Task description: Only the lines from the one containing "Given: Click the HTP logo in the header" through the end of the entries are to be copied, exactly and without pictures, please.

Records:

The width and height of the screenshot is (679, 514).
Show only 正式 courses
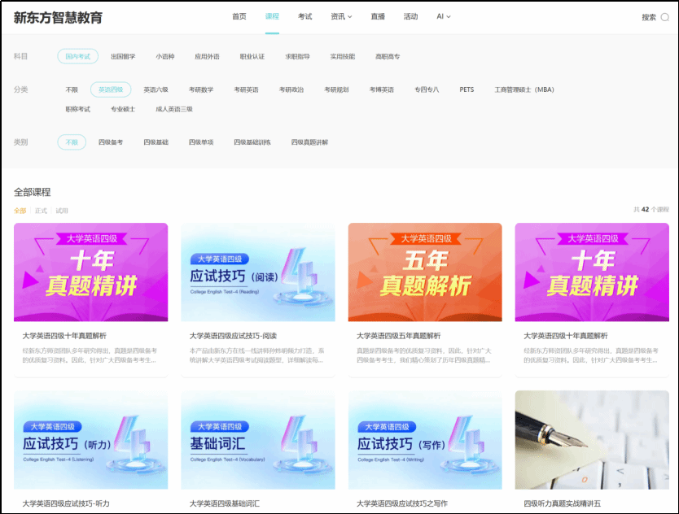tap(41, 210)
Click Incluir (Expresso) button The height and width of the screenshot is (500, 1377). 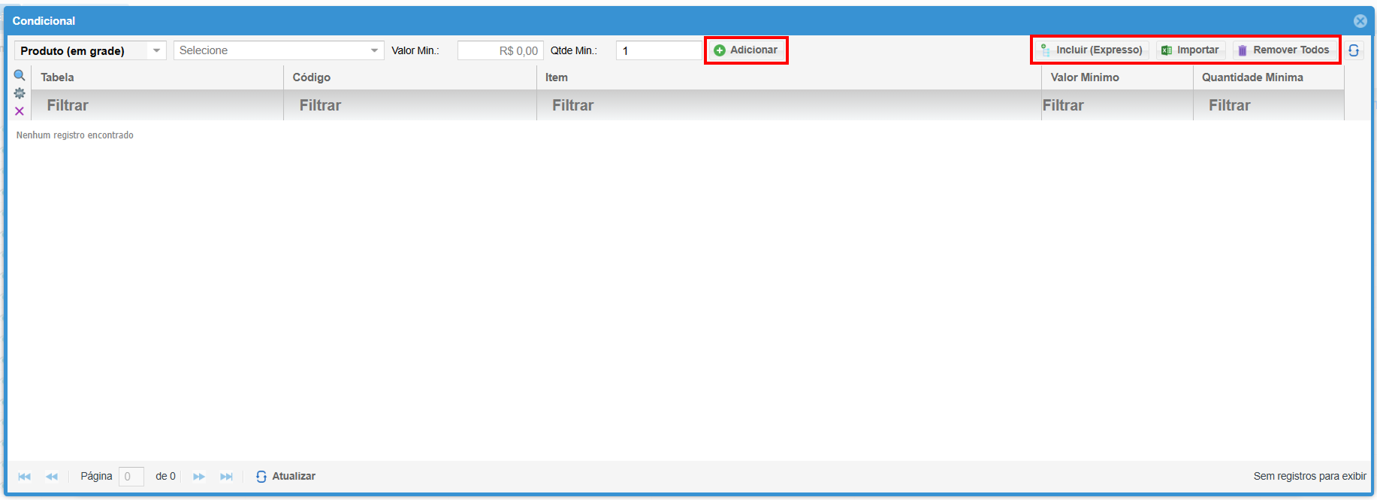[1092, 50]
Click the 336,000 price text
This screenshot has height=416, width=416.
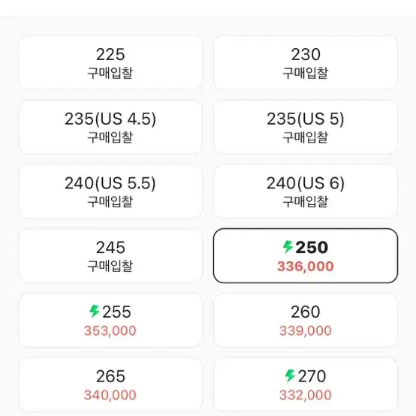pos(306,267)
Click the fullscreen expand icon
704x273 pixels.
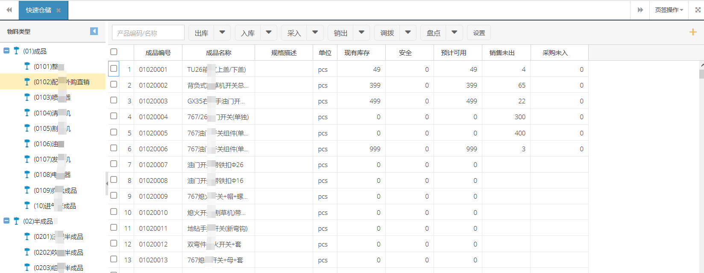pyautogui.click(x=698, y=10)
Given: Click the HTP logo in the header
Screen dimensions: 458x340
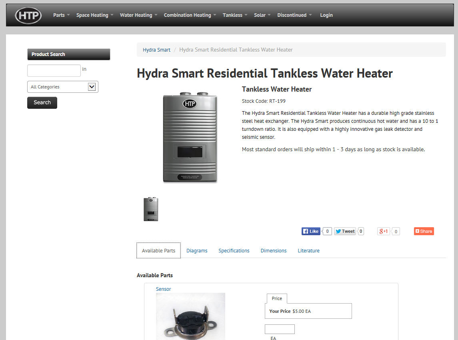Looking at the screenshot, I should [x=28, y=15].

Task answer:
Given: Click the HTP logo in the header
Screen dimensions: 458x340
Looking at the screenshot, I should [x=28, y=15].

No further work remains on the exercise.